TASK INPUT –

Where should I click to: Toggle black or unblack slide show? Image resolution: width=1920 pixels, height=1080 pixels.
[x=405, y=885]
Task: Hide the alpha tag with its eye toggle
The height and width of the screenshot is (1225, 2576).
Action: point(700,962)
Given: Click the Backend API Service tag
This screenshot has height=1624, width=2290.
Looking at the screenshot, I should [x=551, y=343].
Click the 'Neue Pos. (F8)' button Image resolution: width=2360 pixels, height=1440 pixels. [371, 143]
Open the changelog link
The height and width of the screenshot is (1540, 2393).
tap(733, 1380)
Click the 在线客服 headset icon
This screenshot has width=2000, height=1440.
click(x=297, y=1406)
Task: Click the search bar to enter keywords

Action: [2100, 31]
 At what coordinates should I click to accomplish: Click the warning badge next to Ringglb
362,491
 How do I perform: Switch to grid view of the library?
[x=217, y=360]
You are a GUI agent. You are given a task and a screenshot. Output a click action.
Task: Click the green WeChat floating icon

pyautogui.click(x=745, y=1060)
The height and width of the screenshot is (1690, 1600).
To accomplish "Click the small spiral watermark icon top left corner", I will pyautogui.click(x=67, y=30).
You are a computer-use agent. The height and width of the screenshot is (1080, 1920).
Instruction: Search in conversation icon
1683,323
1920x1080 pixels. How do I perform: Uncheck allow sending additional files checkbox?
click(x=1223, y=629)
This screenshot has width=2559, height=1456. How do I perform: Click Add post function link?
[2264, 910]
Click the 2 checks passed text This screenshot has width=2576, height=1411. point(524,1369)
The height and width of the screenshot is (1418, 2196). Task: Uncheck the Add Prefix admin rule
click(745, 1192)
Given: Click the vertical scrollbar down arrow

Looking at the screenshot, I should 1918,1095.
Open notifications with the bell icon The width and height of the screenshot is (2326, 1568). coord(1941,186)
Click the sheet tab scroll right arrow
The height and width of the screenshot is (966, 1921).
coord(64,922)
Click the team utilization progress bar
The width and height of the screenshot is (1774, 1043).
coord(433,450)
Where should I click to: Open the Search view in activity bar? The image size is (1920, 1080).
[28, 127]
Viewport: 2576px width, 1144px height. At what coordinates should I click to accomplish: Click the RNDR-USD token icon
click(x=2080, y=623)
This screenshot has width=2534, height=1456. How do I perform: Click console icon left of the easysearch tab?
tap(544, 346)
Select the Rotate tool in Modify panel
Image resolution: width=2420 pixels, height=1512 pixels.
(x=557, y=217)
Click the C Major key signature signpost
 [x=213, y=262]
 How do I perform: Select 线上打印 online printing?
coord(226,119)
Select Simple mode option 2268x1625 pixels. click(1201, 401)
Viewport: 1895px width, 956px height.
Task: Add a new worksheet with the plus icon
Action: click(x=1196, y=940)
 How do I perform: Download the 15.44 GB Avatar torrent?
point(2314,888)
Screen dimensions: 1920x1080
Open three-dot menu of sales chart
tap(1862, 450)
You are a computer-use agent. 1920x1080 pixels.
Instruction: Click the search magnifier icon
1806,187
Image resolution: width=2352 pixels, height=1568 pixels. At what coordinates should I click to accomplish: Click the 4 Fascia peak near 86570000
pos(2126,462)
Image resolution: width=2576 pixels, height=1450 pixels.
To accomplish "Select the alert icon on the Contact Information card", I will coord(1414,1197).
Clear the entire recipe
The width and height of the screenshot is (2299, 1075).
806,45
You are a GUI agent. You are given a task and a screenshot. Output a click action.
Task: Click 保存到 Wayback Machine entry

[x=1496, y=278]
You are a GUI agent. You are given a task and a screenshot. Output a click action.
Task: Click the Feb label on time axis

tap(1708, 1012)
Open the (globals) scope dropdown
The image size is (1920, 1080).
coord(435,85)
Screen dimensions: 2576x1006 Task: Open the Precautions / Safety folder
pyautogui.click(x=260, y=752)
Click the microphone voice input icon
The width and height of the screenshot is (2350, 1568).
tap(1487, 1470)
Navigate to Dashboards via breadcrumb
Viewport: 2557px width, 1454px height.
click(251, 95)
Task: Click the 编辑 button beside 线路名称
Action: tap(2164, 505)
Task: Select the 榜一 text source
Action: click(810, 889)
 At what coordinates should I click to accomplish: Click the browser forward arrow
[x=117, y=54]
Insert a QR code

WHAT THE EXERCISE ASKS –
Reproduce each entry above exactly, keeping every word.

WRITTEN SOLUTION –
Where should I click to: Toggle black or unblack slide show? Image resolution: width=1920 pixels, height=1080 pixels.
[x=405, y=885]
Task: Hide the alpha tag with its eye toggle
The height and width of the screenshot is (1225, 2576).
Action: point(700,962)
Given: Click the Backend API Service tag
This screenshot has height=1624, width=2290.
Looking at the screenshot, I should [x=551, y=343].
Click the 'Neue Pos. (F8)' button Image resolution: width=2360 pixels, height=1440 pixels. [371, 143]
Open the changelog link
The height and width of the screenshot is (1540, 2393).
tap(733, 1380)
Click the 在线客服 headset icon
This screenshot has width=2000, height=1440.
click(x=297, y=1406)
Task: Click the search bar to enter keywords

Action: [2100, 31]
 At what coordinates should I click to accomplish: Click the warning badge next to Ringglb
362,491
 How do I perform: Switch to grid view of the library?
[x=217, y=360]
You are a GUI agent. You are given a task and a screenshot. Output a click action.
Task: Click the green WeChat floating icon

pyautogui.click(x=745, y=1060)
The height and width of the screenshot is (1690, 1600).
To accomplish "Click the small spiral watermark icon top left corner", I will pyautogui.click(x=67, y=30).
You are a computer-use agent. The height and width of the screenshot is (1080, 1920).
Instruction: Search in conversation icon
1683,323
1920x1080 pixels. How do I perform: Uncheck allow sending additional files checkbox?
click(x=1223, y=629)
This screenshot has width=2559, height=1456. How do I perform: Click Add post function link?
[2264, 910]
Click the 2 checks passed text This screenshot has width=2576, height=1411. point(524,1369)
The height and width of the screenshot is (1418, 2196). Task: Uncheck the Add Prefix admin rule
click(745, 1192)
Given: Click the vertical scrollbar down arrow

Looking at the screenshot, I should 1918,1095.
Open notifications with the bell icon The width and height of the screenshot is (2326, 1568). coord(1941,186)
Click the sheet tab scroll right arrow
The height and width of the screenshot is (966, 1921).
coord(64,922)
Click the team utilization progress bar
The width and height of the screenshot is (1774, 1043).
coord(433,450)
Where should I click to: Open the Search view in activity bar? The image size is (1920, 1080).
[28, 127]
Viewport: 2576px width, 1144px height. At what coordinates should I click to accomplish: Click the RNDR-USD token icon
click(x=2080, y=623)
This screenshot has width=2534, height=1456. How do I perform: Click console icon left of the easysearch tab?
tap(544, 346)
Select the Rotate tool in Modify panel
Image resolution: width=2420 pixels, height=1512 pixels.
(x=557, y=217)
Click the C Major key signature signpost
 [x=213, y=262]
 How do I perform: Select 线上打印 online printing?
coord(226,119)
Select Simple mode option 2268x1625 pixels. click(1201, 401)
Viewport: 1895px width, 956px height.
Task: Add a new worksheet with the plus icon
Action: click(x=1196, y=940)
 How do I perform: Download the 15.44 GB Avatar torrent?
point(2314,888)
Screen dimensions: 1920x1080
Open three-dot menu of sales chart
tap(1862, 450)
You are a computer-use agent. 1920x1080 pixels.
Instruction: Click the search magnifier icon
1806,187
Image resolution: width=2352 pixels, height=1568 pixels. At what coordinates should I click to accomplish: Click the 4 Fascia peak near 86570000
pos(2126,462)
Image resolution: width=2576 pixels, height=1450 pixels.
To accomplish "Select the alert icon on the Contact Information card", I will coord(1414,1197).
Clear the entire recipe
The width and height of the screenshot is (2299, 1075).
806,45
You are a GUI agent. You are given a task and a screenshot. Output a click action.
Task: Click 保存到 Wayback Machine entry

[x=1496, y=278]
You are a GUI agent. You are given a task and a screenshot. Output a click action.
Task: Click the Feb label on time axis

tap(1708, 1012)
Open the (globals) scope dropdown
The image size is (1920, 1080).
coord(435,85)
Screen dimensions: 2576x1006 Task: Open the Precautions / Safety folder
pyautogui.click(x=260, y=752)
Click the microphone voice input icon
The width and height of the screenshot is (2350, 1568).
tap(1487, 1470)
Navigate to Dashboards via breadcrumb
Viewport: 2557px width, 1454px height.
click(251, 95)
Task: Click the 编辑 button beside 线路名称
Action: tap(2164, 505)
Task: Select the 榜一 text source
Action: click(810, 889)
 At what coordinates should I click to accomplish: Click the browser forward arrow
[x=117, y=54]
Insert a QR code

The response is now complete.